Tesla shares rose 0.4% on Thursday morning after the SpaceX IPO order book closed ahead of its expected trading debut on Friday. This may have eased some of the selling pressure that affected Tesla over the past week. Here’s a look at what caused Tesla’s recent losses and whether the stock’s recovery can continue once SpaceX starts trading.
Over the past week, Tesla shares dropped nearly 10%, with swings of more than 3% in either direction for four days in a row. Some believe retail investors sold Tesla stock to buy SpaceX shares. SpaceX set aside about 30% of its $75 billion IPO for retail investors, a much higher share than usual for a deal of this size. Many Tesla shareholders are loyal to Elon Musk’s vision, so it made sense that some would shift funds to SpaceX.
However, the numbers show that the direct impact was likely small. SpaceX’s retail allocation is about 2% of Tesla’s total market value, and not all the money for SpaceX shares would come from Tesla investors. The overall market also affected Tesla.

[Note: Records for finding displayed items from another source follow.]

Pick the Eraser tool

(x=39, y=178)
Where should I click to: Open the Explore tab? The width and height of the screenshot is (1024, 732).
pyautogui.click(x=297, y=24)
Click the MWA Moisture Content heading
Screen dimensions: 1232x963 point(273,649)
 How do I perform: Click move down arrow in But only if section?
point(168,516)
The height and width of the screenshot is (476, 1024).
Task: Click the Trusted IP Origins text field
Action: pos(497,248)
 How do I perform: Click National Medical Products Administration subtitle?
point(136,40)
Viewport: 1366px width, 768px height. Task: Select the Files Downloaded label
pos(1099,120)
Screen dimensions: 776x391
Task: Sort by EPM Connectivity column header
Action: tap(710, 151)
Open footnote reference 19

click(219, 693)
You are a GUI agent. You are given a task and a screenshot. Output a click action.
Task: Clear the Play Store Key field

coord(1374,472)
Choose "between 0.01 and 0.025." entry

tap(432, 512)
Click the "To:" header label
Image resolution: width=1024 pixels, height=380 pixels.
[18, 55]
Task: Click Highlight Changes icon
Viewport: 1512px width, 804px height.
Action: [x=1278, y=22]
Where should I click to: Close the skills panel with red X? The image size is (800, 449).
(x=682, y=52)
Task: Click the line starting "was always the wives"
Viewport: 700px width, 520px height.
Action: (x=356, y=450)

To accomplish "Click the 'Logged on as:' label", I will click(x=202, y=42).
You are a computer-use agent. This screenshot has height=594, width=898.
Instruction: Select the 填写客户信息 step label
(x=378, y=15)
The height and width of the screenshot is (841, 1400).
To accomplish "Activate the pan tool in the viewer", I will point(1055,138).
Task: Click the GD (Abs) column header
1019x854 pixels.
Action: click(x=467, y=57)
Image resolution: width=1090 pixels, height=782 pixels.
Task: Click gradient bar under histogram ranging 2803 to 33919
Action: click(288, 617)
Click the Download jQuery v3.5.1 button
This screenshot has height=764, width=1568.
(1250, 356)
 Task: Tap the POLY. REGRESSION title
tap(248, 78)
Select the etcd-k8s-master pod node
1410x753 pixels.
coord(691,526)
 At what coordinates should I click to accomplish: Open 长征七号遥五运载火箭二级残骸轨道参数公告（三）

The Nasdaq Composite dropped about 6% that week, and Tesla usually moves more than the market. So, a 10% to 12% drop fits Tesla’s usual pattern, even without extra selling linked to SpaceX.
Oppenheimer noted potential longer-term benefits from the relationship between the two companies, citing increased demand for stationary energy storage and potential collaboration on physical AI applications, including autonomous vehicles and robotics. The firm also noted that elevated oil prices are supporting global EV demand. The analyst carries a Hold rating on Tesla with no price target. Oppenheimer’s separate technology analyst initiated coverage of SpaceX on Thursday with a Buy rating and a $190 price target, valuing the company at approximately $2.6 trillion.
Once IPO-related volatility settles, Tesla’s stock will return to trading on its own fundamentals, centered on the commercial progress of its robotaxi service and humanoid robot programs.